Argentine children's cable TV channel

The Big Channel was an Argentine cable channel aimed at children, owned by Pramer. It was associated with the former toy importer, Cartan.

==History==

===Early years===
Although the channel was inaugurated in mid-1989, its debut was in the early 1990s. It succeeded CableMágico, the only channel for children to date, which was available on Cablevisión.

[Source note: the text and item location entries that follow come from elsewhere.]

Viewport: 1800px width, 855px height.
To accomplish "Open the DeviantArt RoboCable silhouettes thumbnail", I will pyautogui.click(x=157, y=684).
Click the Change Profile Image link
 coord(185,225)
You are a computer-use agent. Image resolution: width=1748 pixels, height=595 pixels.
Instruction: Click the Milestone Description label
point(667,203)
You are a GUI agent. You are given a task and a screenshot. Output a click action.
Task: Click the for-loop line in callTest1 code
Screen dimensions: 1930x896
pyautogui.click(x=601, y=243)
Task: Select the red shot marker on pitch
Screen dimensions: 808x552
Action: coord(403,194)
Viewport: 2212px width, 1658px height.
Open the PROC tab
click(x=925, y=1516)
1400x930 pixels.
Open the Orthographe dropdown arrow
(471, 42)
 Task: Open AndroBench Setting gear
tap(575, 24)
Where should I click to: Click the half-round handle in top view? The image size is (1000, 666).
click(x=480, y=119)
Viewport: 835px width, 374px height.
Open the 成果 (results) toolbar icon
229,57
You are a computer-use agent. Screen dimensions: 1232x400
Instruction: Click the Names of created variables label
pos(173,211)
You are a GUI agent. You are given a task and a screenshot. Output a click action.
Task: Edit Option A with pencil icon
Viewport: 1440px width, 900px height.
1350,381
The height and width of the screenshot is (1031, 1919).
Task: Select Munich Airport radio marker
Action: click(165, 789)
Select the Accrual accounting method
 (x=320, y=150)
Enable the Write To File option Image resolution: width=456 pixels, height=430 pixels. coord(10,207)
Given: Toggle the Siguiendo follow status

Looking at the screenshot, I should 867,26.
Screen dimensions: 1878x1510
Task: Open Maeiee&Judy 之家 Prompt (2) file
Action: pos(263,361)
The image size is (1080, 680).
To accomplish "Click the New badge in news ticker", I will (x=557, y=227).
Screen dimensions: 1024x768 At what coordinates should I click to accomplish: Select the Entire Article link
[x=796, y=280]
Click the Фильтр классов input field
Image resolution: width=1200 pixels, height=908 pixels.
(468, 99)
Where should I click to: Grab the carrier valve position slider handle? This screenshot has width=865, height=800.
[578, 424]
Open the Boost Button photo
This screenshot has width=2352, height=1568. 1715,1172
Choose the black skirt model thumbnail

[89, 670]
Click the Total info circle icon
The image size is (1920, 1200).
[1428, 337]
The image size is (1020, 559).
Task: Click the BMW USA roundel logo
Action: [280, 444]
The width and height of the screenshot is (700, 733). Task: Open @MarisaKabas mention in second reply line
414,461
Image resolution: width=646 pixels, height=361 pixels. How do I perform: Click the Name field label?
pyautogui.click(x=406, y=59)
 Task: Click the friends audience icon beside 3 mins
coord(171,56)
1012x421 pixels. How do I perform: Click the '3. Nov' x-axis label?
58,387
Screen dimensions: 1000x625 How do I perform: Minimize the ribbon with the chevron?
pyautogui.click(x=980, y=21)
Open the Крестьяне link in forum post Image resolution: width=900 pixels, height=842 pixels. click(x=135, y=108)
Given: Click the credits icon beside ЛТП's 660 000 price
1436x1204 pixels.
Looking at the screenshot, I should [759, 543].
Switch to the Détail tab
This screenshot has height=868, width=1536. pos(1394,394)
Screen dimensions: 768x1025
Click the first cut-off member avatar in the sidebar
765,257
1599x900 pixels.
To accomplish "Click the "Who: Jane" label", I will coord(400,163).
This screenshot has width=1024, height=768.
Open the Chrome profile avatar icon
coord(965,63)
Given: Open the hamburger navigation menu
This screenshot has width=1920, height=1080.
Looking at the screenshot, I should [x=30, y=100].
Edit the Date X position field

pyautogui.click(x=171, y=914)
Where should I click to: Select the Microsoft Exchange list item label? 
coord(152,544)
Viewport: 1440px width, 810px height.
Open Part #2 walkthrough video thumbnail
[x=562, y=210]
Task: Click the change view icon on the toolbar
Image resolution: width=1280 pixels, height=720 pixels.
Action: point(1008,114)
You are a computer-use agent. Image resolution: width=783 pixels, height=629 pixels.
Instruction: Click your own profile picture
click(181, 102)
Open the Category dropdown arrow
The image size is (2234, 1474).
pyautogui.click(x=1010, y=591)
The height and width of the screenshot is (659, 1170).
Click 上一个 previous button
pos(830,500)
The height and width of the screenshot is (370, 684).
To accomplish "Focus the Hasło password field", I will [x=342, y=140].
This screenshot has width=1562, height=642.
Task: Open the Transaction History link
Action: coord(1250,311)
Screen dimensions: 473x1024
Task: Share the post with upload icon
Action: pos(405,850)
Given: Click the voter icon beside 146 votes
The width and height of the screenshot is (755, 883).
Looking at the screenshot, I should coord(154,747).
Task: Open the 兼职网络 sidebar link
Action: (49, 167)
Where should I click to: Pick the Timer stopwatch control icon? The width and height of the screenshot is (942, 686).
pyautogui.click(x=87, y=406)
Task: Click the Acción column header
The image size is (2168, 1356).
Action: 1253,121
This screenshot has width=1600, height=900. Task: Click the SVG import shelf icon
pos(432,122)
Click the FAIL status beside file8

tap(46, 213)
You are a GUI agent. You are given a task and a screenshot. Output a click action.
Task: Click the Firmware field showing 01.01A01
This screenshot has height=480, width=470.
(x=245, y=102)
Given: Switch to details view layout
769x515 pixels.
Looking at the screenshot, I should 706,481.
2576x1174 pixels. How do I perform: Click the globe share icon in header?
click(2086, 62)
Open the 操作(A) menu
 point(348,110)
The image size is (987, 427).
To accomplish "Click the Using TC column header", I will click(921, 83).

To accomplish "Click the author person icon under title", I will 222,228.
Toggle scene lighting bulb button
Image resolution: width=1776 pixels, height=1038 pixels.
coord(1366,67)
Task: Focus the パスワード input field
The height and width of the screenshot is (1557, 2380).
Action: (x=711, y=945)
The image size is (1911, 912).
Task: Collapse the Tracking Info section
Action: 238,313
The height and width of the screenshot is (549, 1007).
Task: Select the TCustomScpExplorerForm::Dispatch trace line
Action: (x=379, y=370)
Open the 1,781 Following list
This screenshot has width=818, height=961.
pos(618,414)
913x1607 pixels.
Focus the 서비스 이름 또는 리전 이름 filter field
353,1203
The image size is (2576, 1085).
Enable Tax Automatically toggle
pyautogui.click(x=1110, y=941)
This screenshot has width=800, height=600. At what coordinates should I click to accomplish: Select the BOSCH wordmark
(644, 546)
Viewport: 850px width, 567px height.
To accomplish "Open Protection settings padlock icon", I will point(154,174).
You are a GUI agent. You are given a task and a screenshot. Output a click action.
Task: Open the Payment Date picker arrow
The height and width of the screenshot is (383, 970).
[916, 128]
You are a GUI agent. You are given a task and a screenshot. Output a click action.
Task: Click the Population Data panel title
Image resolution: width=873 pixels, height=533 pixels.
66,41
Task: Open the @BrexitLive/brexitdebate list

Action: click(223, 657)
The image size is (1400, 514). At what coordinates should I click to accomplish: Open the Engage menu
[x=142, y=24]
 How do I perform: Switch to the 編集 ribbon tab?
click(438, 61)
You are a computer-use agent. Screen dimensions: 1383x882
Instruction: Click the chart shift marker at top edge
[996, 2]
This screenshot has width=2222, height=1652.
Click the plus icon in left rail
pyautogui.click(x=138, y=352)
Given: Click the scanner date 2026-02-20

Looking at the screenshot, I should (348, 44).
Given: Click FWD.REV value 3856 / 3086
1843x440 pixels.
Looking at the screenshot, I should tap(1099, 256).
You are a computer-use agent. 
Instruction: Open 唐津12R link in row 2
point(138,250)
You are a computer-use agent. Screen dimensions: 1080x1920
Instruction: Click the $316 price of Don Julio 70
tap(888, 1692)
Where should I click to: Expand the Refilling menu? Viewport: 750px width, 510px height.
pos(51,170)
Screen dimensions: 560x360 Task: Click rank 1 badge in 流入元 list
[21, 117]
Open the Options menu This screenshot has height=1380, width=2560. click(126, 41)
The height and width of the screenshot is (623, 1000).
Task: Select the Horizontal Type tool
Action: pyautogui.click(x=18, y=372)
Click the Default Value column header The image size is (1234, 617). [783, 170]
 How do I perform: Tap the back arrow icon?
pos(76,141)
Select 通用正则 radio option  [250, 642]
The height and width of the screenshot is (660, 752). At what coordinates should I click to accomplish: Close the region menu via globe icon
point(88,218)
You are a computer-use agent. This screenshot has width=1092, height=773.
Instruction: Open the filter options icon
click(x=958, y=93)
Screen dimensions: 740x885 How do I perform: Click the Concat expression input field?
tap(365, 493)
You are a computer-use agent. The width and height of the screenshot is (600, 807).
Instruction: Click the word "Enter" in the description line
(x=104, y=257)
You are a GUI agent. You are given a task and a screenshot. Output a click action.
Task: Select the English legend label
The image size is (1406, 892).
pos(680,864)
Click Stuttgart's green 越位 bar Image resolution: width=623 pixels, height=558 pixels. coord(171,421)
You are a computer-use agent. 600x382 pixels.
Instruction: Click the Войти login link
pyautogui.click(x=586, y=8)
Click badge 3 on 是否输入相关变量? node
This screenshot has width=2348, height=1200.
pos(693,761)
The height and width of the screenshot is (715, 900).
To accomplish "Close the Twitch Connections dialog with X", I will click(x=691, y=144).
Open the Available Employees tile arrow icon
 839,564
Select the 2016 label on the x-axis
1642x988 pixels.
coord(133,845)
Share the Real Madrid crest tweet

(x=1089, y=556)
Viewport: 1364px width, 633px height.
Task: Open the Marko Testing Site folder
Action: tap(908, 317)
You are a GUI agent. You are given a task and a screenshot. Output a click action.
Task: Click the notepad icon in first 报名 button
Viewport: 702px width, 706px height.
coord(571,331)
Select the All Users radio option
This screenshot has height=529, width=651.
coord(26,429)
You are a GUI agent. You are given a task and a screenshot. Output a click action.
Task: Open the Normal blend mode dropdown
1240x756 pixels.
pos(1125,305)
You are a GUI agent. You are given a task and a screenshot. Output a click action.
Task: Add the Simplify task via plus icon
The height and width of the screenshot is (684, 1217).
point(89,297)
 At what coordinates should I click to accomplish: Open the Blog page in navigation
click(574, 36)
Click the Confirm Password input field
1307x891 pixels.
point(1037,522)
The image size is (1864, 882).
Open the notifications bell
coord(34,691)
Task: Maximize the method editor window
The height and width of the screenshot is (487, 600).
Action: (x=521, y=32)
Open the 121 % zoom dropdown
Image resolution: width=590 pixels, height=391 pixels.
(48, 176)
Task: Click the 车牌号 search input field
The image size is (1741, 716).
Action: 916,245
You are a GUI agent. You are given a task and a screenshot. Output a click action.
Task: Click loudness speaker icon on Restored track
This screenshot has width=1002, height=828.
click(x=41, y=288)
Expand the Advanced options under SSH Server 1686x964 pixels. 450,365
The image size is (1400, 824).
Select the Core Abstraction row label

Running 24 hours a day, the main objective was to promote Cartan imported toys, which were mainly manufactured by Tyco, for which Cartan had an exclusive distribution contract in Argentina. All commercials showed the corporate logo, followed by Tyco products such as SpyTech, Hit Sticks, Typhoon, Chattanooga Choo Choo and Domino Rally, among others. The commercials were dubbed into Spanish.

The channel brought varied merchandise to the marketplace, including, in 1993, a CD entitled "A Jugar y a Cantar con el Big (Let's play and sing with the Big)" and the monthly "Big Magazine".

===Closure===
Programming temporarily closed in January 1995, as Cartan went bankrupt that year. In its place, the producers decided to launch Magic Kids, a channel that was 100% Pramer-owned.

The Big Channel returned to Cablevisión and other cable operators in Argentina in 1995, during the reign of Magic Kids as the most watched cable channel in Argentina. After its return, Pramer was forced to buy "promotional package" series that were largely ignored by the public, along with other series that it was interested in for Magic Kids. The Big Channel was thus reduced to transmitting second-rate series or series that Magic Kids had stopped broadcasting, but whose contracts had not yet expired. Without quality programming and advertising, the channel lost its audience and permanently closed in 2001.